3 pieces of Matzah are placed on the Seder table during the meal. These can represent different things such as 3 divisions of Israel (priest, Levite, Israelite), 3 “Patriarchs” (Abraham, Isaac, & Jacob), 3 measures of flour Sarah used to make cakes for visitors (Gen. 18:6). And the 3 matzot from Messianic views to represent God’s Divine manifestations of Father, Son, and Holy Spirit. Some add a 4th pieces of matzah is added for those who are living under oppressive parts of the world (specifically Jewish people).
The leader of Passover takes the midde matzah and breaks it in two. One half is hidden & known as the 4th piece of matzah or known as “afikoman”. The 3 unhidden are Yeshua’s death, burial, and resurrection. The Messianics believe the afikoman was the piece Yeshua held up to say “This is My body”.

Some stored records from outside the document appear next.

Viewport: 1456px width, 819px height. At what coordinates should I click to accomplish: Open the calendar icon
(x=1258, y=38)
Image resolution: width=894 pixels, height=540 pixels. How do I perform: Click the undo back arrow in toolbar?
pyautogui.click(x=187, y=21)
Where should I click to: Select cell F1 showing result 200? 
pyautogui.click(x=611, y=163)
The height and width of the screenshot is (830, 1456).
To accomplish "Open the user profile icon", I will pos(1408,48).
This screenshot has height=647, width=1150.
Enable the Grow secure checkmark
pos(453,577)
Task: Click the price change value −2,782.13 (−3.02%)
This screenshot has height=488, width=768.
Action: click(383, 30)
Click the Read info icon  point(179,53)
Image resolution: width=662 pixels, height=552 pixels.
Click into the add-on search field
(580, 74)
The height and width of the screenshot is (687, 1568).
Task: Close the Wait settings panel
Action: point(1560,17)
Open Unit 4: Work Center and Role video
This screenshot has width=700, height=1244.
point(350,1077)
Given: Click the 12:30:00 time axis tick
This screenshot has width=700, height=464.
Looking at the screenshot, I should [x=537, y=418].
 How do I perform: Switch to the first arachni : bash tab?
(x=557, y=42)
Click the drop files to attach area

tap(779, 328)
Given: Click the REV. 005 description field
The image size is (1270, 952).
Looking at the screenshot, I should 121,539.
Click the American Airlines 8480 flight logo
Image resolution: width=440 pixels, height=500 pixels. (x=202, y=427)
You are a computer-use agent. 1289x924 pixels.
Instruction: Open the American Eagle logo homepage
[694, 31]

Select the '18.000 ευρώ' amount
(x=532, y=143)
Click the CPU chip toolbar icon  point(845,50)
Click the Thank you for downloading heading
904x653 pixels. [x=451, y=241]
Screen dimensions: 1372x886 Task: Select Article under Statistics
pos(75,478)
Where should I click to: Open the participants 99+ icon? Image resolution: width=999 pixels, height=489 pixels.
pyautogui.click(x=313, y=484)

“And he took bread, and when he had given thanks, he broke it and gave it to them, saying, “This is my body, which is given for you. Do this in remembrance of me.” And likewise the cup after they had eaten, saying, “This cup that is poured out for you is the new covenant in my blood.” -Luke 22:19-20
We are to celebrate by believing we were with the people who were free from Egypt. We need to thank, praise, glorify, honor, exalt, extol, and bless God for what He did for those who were there in that time, as they saw His miracles being done before their own eyes. He brought us from slavery to freedom, anguish to joy, mourning to festival, darkness to great light, subjugation to redemption. As believers in Christ, we need to have this same mindset for seeing what He has done for us and how He has delivered us!
[Background info: This year, Rob and I decided together to celebrate many of the Jewish celebrations but in a Messianic way (those who believe in Yeshua/Jesus fulfilling the prophesies of the Old Testament). We aren’t celebrating the “Christianized” holidays. We know this sounds absurd to many people we know. We are not Jewish, but our Lord and Savior was in fact Jewish and He celebrated Purim, Passover, and Hanukkah. Scriptures prove this for when he goes to the temple for many of these observances. We aren’t telling anyone else that they should celebrate these too, but when we read certain verses in the Bible that stated to keep certain ones in observance forever (such as Passover and Purim in the scriptures), even though we are not of Jewish blood, we have been adopted by God and think it is really awesome to learn the grand connections between Old Testament observances and Jesus! We started to see that pagan & “Christian” holidays just don’t make as much sense to us anymore (even though we used to love those, and even obsessed over a couple of the holidays). We have been really excited about this new understanding of God and our own lives and what He has prepared for us.]